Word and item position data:
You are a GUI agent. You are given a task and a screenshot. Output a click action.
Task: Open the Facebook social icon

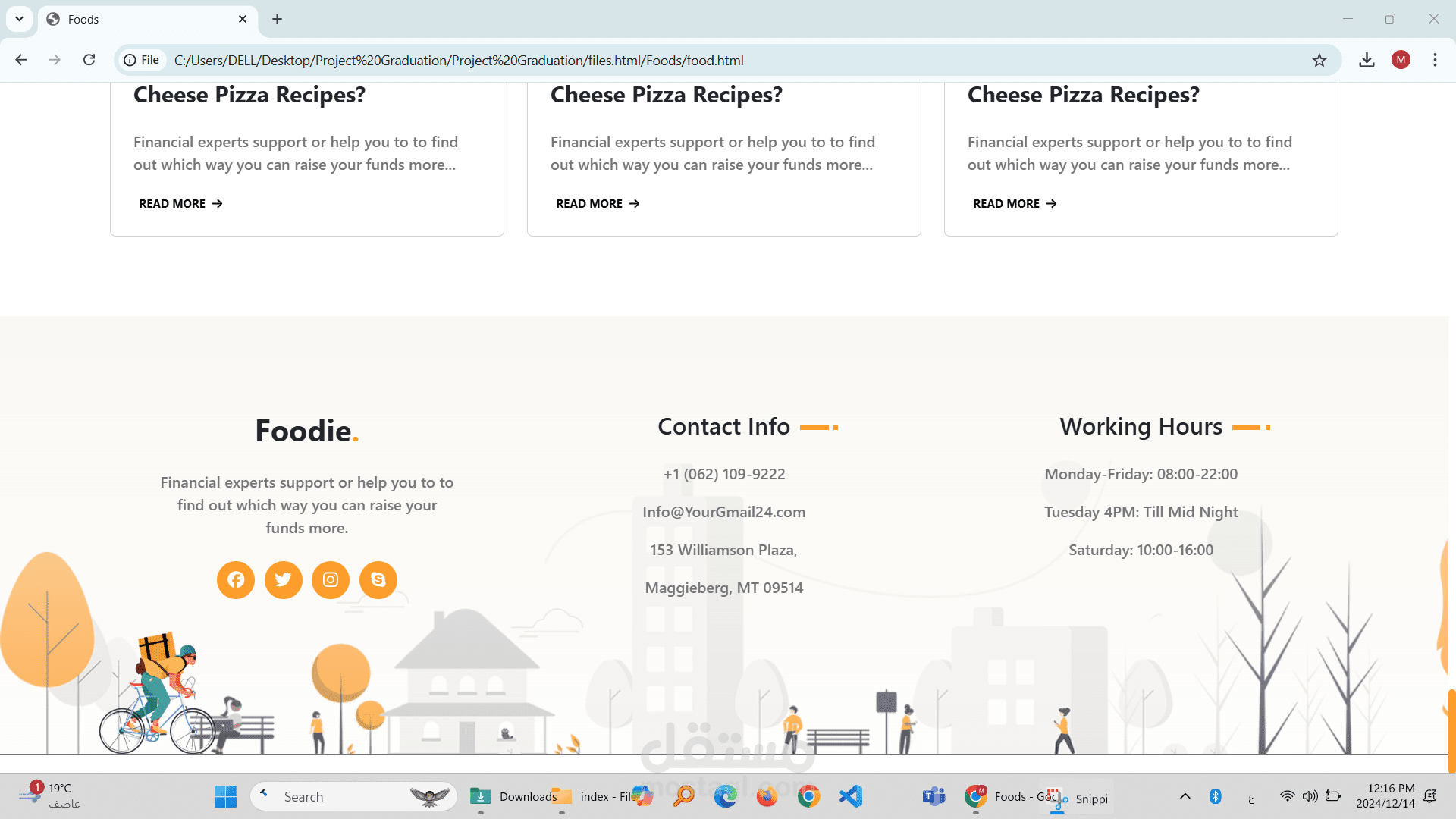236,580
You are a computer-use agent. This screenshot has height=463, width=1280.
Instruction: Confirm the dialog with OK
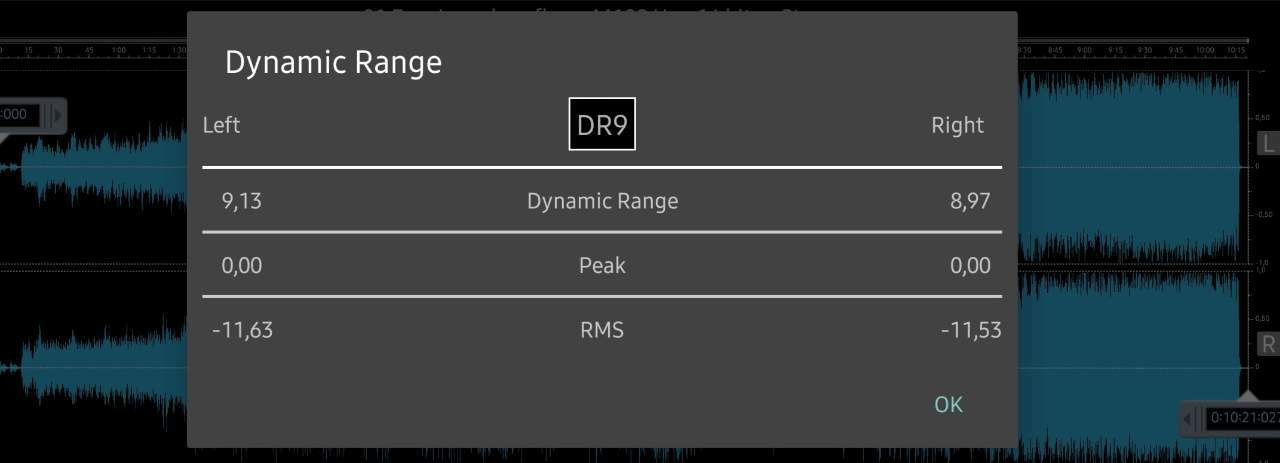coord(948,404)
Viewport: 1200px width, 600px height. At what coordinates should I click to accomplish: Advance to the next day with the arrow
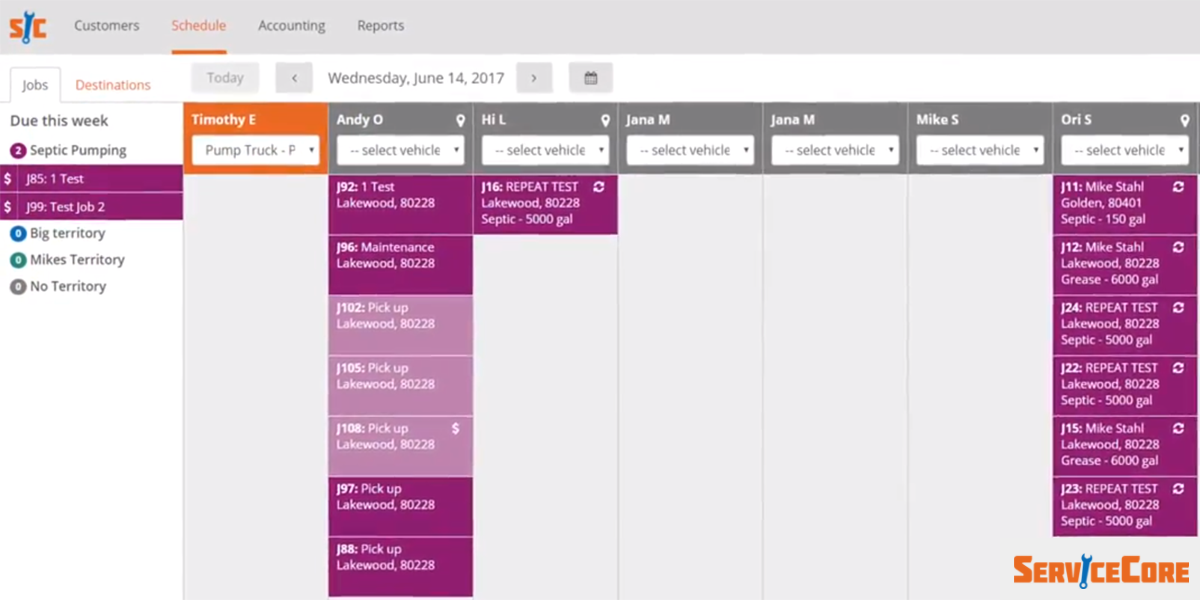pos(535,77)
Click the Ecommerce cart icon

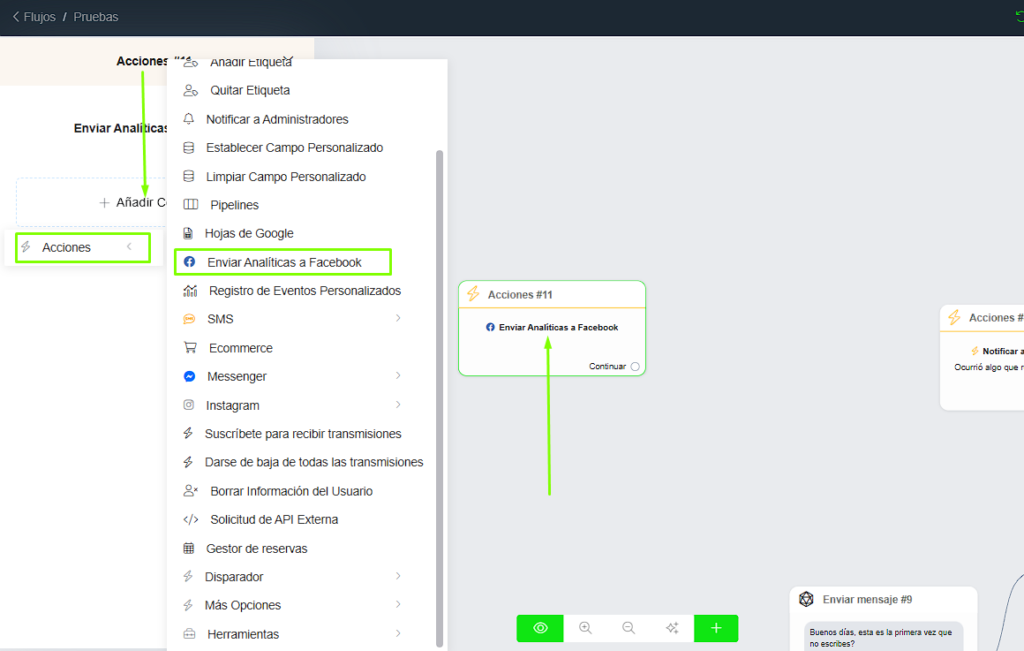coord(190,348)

Description of the task
Please render the stretch of the listing from the line containing "Viewport: 1200px width, 600px" through the end of the listing as a numbered list, leaving out blank lines and the pictures.

Finished exercise
1. Viewport: 1200px width, 600px height. At what coordinates should I click to accomplish: Advance to the next day with the arrow
2. pos(535,77)
3. Click the Ecommerce cart icon
4. coord(190,348)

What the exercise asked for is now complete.